Ma, in questa vicenda in cui si alternano e si contrastano bene e male, luce e tenebra, si apre un varco luminoso e carico di speranza indistruttibile: "A quanti però l'hanno accolto ha dato il potere di diventare figli di Dio; a quelli che credono nel suo nome...".
Ecco: la fede, l'ascolto, l'accoglienza del Cristo, Figlio di Dio e Figlio dell'uomo, che ci chiama ad una comunione di vita, ad un rinnovamento di vita col battesimo, questa fede ci fa figli di Dio, figli nati non semplicemente da sangue umano, ma rigenerati dal sangue divino del Salvatore; figli nati non solo "da volere di carne, e da volere di uomo, ma rigenerati da Dio", nel Figlio Redentore, che ora contempliamo bambino.
Una verità grande e consolante, che Paolo ci ricorda con queste parole: "Benedetto sia Dio, Padre del Signore nostro Gesù Cristo, che ci ha benedetti con ogni benedizione spirituale nei cieli, in Cristo.

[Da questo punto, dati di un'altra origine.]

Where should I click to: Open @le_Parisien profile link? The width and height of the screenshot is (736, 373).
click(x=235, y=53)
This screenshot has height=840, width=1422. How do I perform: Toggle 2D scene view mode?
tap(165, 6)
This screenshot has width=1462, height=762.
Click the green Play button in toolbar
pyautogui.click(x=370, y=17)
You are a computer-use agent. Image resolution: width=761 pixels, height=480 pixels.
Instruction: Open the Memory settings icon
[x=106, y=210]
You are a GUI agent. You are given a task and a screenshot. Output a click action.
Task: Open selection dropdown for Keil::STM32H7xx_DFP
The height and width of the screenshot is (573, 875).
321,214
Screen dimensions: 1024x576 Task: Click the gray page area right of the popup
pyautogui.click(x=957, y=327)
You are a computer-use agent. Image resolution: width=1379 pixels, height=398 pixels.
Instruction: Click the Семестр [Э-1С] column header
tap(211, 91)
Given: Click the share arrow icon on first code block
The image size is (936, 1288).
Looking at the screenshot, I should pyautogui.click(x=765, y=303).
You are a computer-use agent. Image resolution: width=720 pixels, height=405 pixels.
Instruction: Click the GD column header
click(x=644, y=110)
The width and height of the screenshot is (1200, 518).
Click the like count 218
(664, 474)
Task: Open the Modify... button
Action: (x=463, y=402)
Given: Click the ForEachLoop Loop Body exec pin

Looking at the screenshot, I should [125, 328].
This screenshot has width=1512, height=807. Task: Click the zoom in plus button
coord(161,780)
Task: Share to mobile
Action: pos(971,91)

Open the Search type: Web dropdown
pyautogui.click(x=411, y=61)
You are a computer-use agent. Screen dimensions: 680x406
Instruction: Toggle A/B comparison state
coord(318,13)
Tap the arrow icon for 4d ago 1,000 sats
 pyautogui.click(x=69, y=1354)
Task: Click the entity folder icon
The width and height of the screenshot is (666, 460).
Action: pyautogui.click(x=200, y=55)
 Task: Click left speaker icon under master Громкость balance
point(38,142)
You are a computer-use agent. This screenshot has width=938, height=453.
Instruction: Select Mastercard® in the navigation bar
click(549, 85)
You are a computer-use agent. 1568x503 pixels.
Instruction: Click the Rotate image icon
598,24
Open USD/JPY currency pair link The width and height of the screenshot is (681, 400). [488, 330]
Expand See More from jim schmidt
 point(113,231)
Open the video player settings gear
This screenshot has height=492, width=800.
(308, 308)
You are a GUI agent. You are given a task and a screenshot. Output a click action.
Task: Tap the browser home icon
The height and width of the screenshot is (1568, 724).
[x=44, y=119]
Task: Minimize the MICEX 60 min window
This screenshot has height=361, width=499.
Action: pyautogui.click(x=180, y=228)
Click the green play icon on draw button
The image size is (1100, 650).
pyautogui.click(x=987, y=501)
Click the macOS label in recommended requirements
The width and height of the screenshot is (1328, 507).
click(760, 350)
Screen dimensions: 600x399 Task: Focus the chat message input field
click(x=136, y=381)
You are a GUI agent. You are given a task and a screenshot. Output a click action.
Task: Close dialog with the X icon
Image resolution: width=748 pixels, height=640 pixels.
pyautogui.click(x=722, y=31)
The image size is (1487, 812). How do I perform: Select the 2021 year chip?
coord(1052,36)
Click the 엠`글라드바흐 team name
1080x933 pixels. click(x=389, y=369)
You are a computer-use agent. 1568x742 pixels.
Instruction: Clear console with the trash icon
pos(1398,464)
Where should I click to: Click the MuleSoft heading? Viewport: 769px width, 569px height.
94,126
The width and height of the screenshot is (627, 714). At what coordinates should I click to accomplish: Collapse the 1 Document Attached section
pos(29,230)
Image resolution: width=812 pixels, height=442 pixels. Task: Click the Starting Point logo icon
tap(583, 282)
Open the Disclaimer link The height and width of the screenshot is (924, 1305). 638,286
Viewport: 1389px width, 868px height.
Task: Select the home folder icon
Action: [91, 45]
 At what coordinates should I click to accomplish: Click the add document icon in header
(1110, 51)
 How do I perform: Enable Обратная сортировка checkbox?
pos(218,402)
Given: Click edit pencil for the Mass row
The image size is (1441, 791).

In lui ci ha scelti prima della creazione del mondo, per essere santi e immacolati, al suo cospetto, nella carità, predestinandoci a essere suoi figli adottivi per opera di Gesù Cristo..."
E la santità di cui l'Apostolo parla è quella accessibile ad ogni uomo o donna, e che si realizza nell'amore; amore che nasce dallo Spirito; amore che è conoscenza, desiderio, accoglienza, contemplazione, lode, comunione e annuncio di evangelizzazione.
Siamo in contemplazione del Bambino che è nato a Betlemme; negli ultimi giorni di Avvento abbiamo supplicato con queste parole della liturgia: "O Sapienza, che esci dalla bocca dell'Altissimo, e ti estendi ai confini del mondo, e tutto disponi con soavità e forza, vieni, insegnaci la via della saggezza".
Ora quella Sapienza, di cui anche il Siracide ci ha detto, che ha posto "le sue radici in mezzo a un popolo glorioso, porzione del Signore e sua eredità", quella Sapienza è sotto i nostri occhi, perché il bambino di Nazareth, il figlio di Maria e del carpentiere Giuseppe, è lui la Sapienza di Dio, il Verbo unigenito, il Figlio fattosi uomo per condurre ogni uomo, ognuno di noi, senza esclusione di alcuno, alla salvezza eterna; noi che, come Paolo insegna siamo chiamati a "un tesoro di gloria", a godere per sempre l'eredità dei figli, resi santi dalla Redenzione, operata da quell'unico Figlio: Gesù di Nazareth, nostro Salvatore, che oggi contempliamo Bambino.
Ed ecco che dalla contemplazione di questo Piccolo, nel quale riponiamo la nostra fede e la nostra speranza, nasce l'impegno, il dovere, la gioia dell'annuncio, che Cristo è il redentore dell'uomo, Lui la nostra unica vera speranza di felicità e di vita eterna.